2020 will also be a big year for flagship devices with 5G capabilities. The chip manufacturer Qualcomm, the leader in the 5G chipset space, will likely be equipping the next version of the iPhone with it’s 5G modems as part of a six year exclusive contract with Apple when the new devices launch in the fall of 2020. Qulacomm also expects to see as many as 200 new devices deployed with their Snapdragon 5G chipsets in 2020. Samsung has already launched on their high-end devices with their own internally developed Exynos processor (although they use Qualcomm in the US) and Huawei also builds their own chips with massive deployments in China, where they also build the backend systems that run the 5G network.
5G NR (New Radio, the RF component of 5G) essentially uses two spectrums, although it’s capable of doing things like aggregating 4G and 5G channels, and may also sometimes use “mid-band” frequencies (2.4-4.2 GHZ). The 3GPP spec is evolving so more frequencies will be deployed and freed up in the future.
Low Band: This is the sub 6Ghz band. It isn’t as fast as the higher frequency bands, but it goes farther and has less trouble with obstacles. The goal for this standard is to provide consistent 100Mbps download speeds with sub-four millisecond delay.
High-band: 24-100 Ghz. This is the standard that will allow for sub-one millisecond latency along with the highest speeds, which will enable technologies like self-driving cars using uRLLC. The radio signals don’t travel as far and are susceptible to rain or anything else that gets in the way, including a person or a wall. To help address this, the “small cells (think shoebox sized radios) used to broadcast these technologies are often boosted with massive Multiple-In Multiple Out (MIMO) antennas and beamforming technologies that allow the base station to change the direction of a radio wave.
5G, sometimes referred to as 5G NR (New Radio), is a specification built by the 3GPP standards committee, or Third Generation Partnership Project. I know, the name is a little out of date… 3GPP is part of a larger standards body, the IMT-2020, which is part of a larger organization, the International Telecom Union (ITU), which was formed way back in 1865. I know, confusing isn’t it?
The point here is 3GPP builds the standards, and then vendors follow them to build 5G infrastructure. Those vendors, led by the likes of Nokia, Ericsson, and Huawei, make equipment that they sell to mobile operators.

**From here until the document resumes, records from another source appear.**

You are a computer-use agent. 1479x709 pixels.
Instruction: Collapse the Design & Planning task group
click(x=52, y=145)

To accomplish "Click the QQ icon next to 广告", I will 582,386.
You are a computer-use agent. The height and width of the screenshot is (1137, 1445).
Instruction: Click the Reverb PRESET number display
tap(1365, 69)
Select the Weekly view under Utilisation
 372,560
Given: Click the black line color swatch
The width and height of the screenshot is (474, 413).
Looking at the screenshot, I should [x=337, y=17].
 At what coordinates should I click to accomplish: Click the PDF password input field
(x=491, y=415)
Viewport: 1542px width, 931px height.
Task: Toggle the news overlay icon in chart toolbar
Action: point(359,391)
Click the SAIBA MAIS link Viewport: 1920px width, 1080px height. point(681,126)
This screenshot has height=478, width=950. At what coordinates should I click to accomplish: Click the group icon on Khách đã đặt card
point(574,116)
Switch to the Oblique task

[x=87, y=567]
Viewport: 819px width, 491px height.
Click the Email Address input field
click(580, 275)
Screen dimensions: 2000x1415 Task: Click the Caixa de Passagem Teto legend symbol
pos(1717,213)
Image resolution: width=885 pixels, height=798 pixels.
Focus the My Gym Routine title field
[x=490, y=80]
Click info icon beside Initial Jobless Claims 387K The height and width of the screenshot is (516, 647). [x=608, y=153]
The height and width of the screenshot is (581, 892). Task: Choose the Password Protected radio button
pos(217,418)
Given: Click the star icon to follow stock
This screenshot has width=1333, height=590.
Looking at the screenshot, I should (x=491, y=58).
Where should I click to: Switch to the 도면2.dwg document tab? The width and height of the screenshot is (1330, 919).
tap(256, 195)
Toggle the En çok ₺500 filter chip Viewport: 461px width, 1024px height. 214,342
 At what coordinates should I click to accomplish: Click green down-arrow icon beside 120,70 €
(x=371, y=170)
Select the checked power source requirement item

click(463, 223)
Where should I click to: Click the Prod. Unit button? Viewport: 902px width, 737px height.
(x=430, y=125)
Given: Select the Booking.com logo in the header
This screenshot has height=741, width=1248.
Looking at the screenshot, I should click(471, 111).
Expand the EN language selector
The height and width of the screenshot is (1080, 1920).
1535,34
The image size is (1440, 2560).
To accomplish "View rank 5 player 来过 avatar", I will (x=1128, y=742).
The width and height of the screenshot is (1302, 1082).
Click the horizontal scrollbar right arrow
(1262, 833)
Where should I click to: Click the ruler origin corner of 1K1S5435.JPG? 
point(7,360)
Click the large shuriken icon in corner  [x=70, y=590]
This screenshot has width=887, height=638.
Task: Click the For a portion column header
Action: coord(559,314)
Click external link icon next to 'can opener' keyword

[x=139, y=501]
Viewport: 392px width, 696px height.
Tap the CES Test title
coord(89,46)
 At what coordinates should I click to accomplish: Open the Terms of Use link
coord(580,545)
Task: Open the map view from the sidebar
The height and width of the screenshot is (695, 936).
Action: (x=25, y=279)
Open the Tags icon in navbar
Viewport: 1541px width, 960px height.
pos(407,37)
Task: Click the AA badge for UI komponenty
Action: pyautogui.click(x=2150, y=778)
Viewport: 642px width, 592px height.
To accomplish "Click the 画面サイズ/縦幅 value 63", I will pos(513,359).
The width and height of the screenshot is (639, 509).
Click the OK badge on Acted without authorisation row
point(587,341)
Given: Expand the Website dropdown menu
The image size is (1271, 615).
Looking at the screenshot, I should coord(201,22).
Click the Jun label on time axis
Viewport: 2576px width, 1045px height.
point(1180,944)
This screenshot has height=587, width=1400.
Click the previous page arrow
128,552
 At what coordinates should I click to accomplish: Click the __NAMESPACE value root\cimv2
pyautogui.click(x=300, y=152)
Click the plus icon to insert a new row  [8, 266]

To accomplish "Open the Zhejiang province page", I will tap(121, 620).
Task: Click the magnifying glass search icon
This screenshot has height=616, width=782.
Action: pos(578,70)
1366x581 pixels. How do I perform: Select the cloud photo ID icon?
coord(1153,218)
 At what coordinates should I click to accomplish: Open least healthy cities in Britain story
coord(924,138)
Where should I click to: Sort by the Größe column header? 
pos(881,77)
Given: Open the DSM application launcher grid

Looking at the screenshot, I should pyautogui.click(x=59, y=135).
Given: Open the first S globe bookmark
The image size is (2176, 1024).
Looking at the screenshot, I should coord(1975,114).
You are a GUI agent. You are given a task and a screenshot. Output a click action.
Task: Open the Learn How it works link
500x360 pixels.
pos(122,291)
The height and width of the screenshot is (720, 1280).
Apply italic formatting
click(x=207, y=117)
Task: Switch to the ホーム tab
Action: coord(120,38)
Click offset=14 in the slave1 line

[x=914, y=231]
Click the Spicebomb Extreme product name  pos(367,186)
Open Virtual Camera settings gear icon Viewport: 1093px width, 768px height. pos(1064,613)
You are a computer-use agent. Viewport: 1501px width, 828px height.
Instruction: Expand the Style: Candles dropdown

It takes a long time to build new versions of the 5G standard. In January 2020, we are currently at version 15 of the 5G NR standard with 16 and 17 in the works. After a new version is finalized, it typically takes 18 months before the updated version of the protocol gains a foothold in public networks.
Many have claimed 5G is the most secure cellular protocol ever, but recent findings at BlackHat in 2019 demonstrated Man-in-the-Middle (MiTM) attacks over 5G. Later, researchers at Purdue and The University of Iowa demonstrated theoretical vulnerabilities in 5G using a tool they developed called the 5GReasoner. With it, they were able to demonstrate the ability to
- Find a person’s location
- Run up someone’s wireless bill with a replay attack. (NAS counter reset)
- MiTM attacks, Denial of Service Attacks, Battery depletion attacks
- Hijack the paging channel and create a fake emergency alert
One very current issue, and of great concern to the Department of Homeland Security and others, is something called Supply Chain Trust. The premise? If you can’t trust the manufacturer of the 5G equipment, with a prime example being Huawei, you can’t be certain that any of your data is protected. That’s why today many organizations are redefining their security perimeters and building Zero Trust into their networks.